◆ Task to carry out
Your answer should repeat exactly the lines from the one holding "Click the 住家 destination label" through the end of the data, and it should contain no pictures.

==== Records for this task ====

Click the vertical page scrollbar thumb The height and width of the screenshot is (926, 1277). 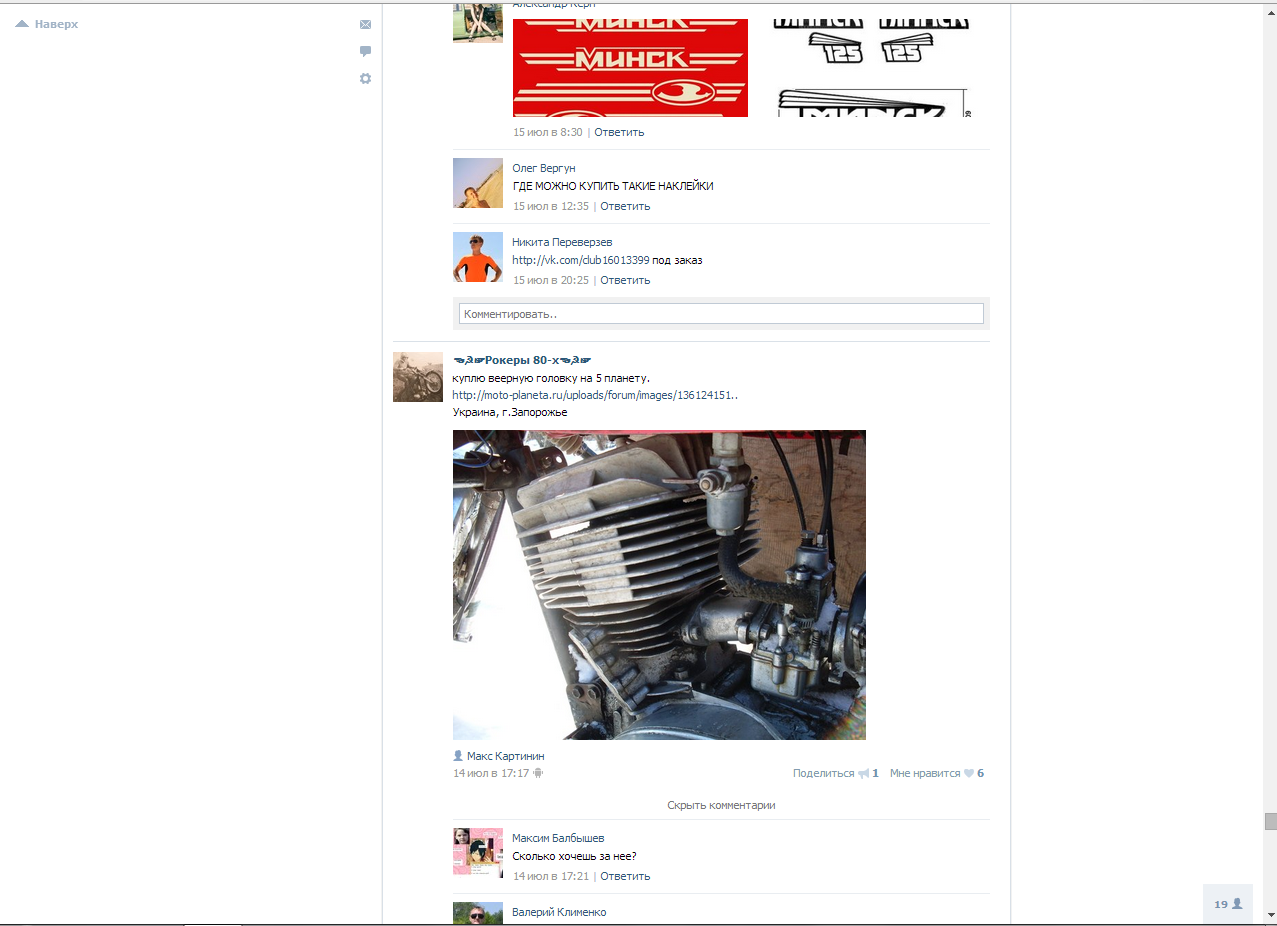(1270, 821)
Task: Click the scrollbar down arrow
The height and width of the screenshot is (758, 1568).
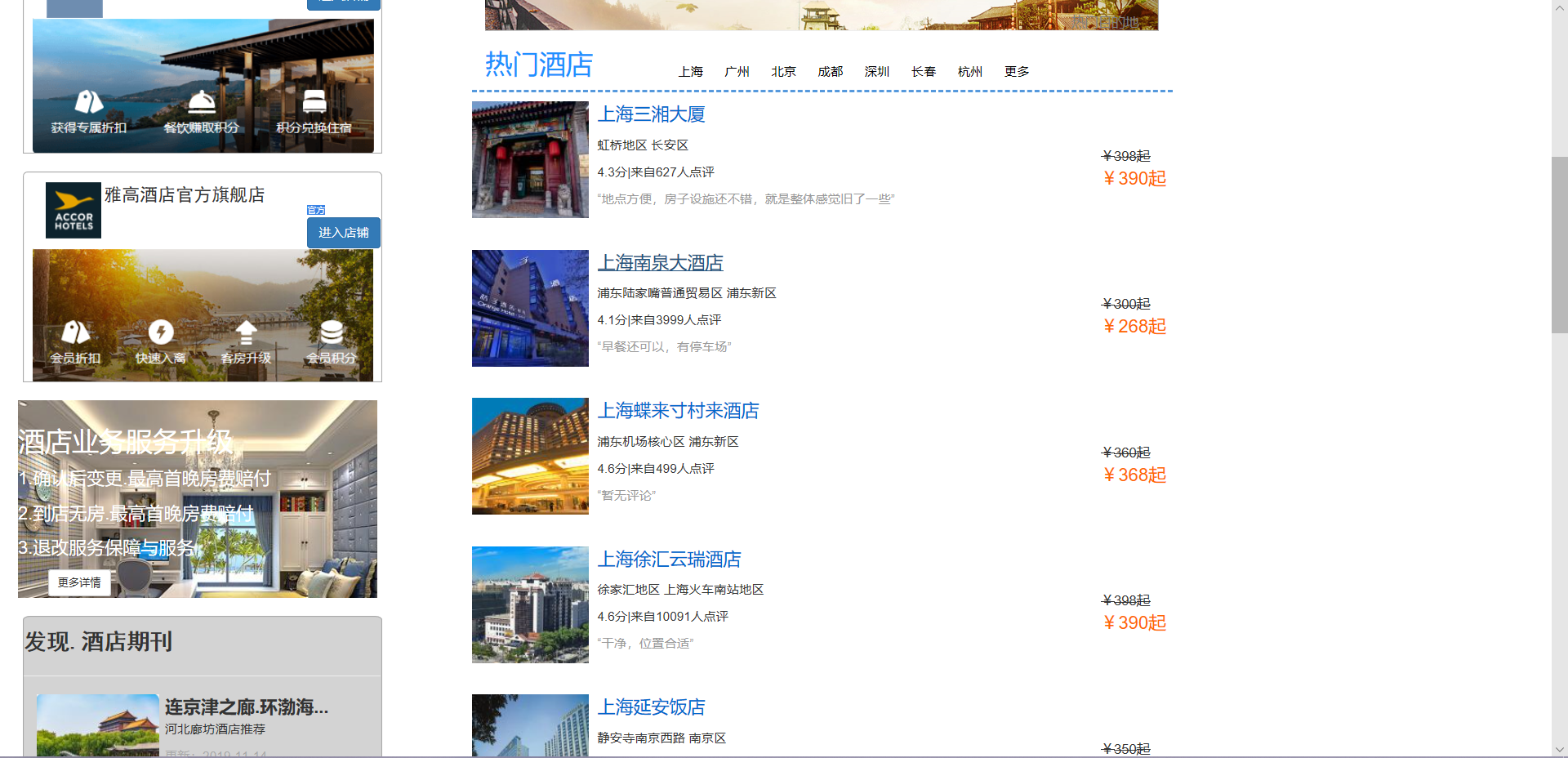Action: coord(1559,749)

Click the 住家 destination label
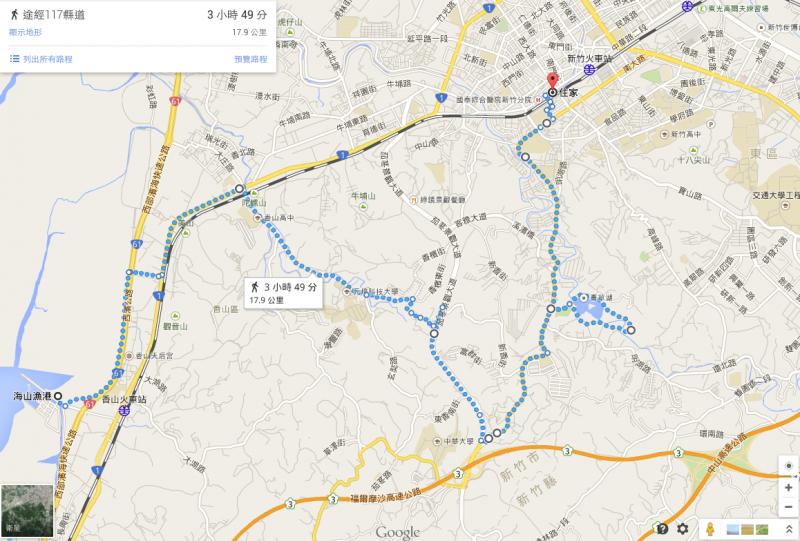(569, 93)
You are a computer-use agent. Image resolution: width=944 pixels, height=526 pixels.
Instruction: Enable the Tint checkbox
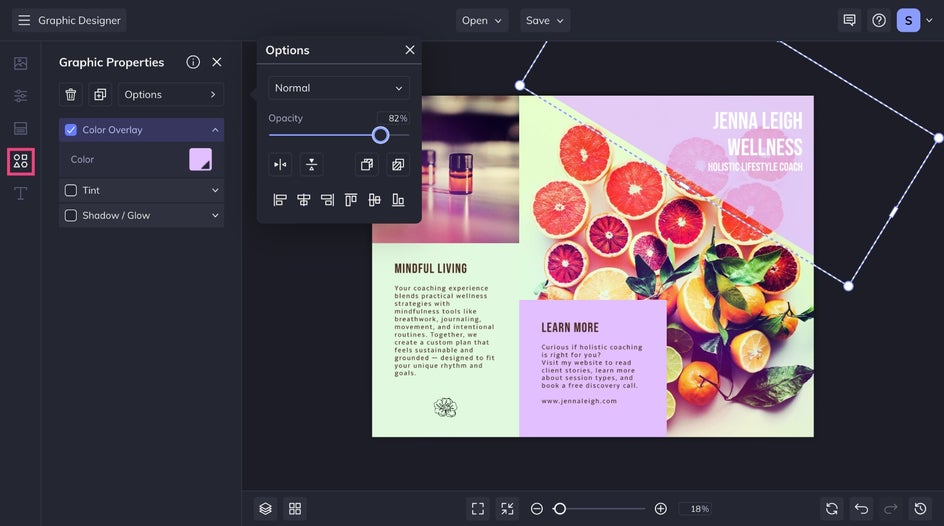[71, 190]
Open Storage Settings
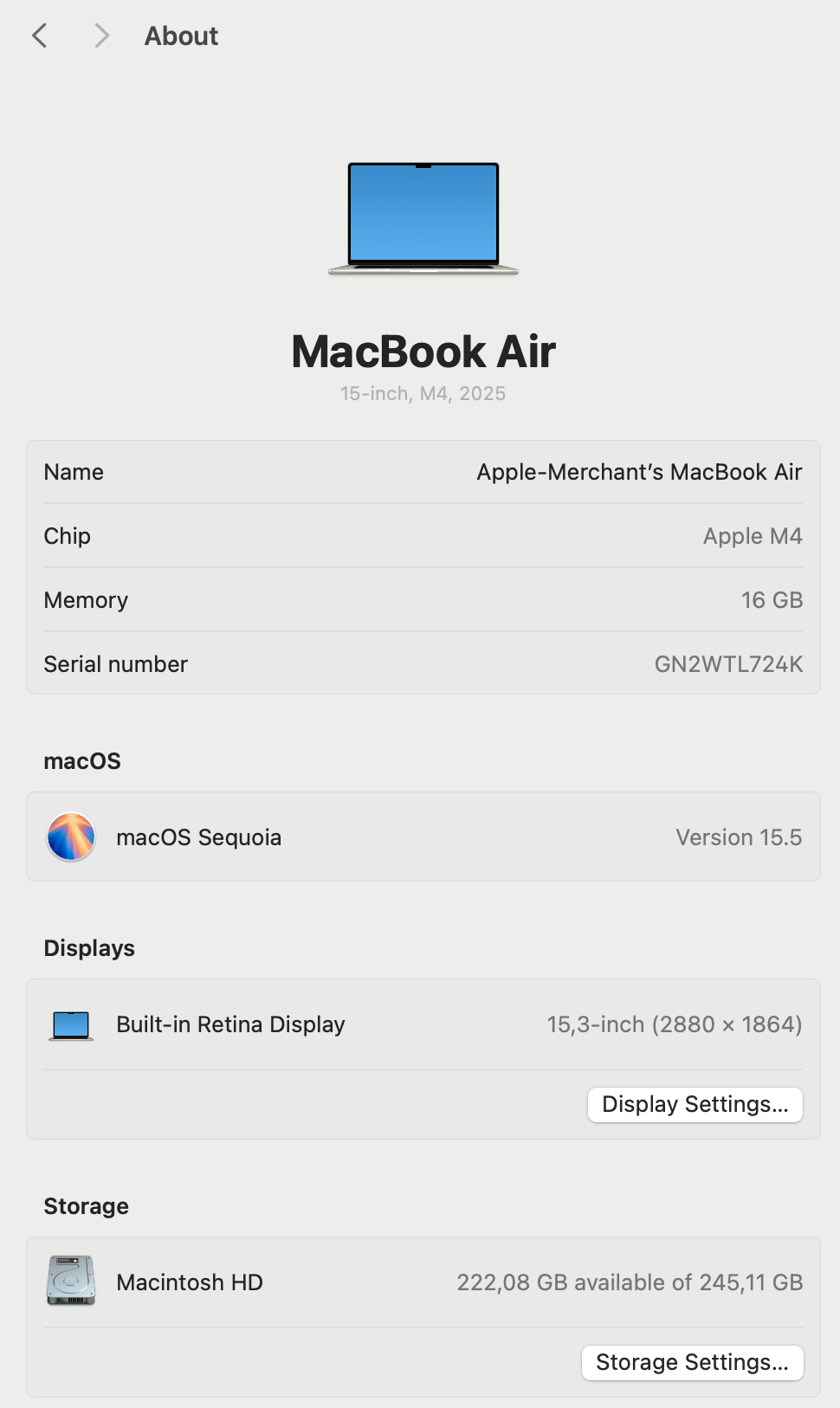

====

◆ Finished exercise
Click the 住家 destination label
(569, 93)
You are a computer-use agent. Image resolution: width=944 pixels, height=526 pixels.
Instruction: Enable the Tint checkbox
[71, 190]
Open Storage Settings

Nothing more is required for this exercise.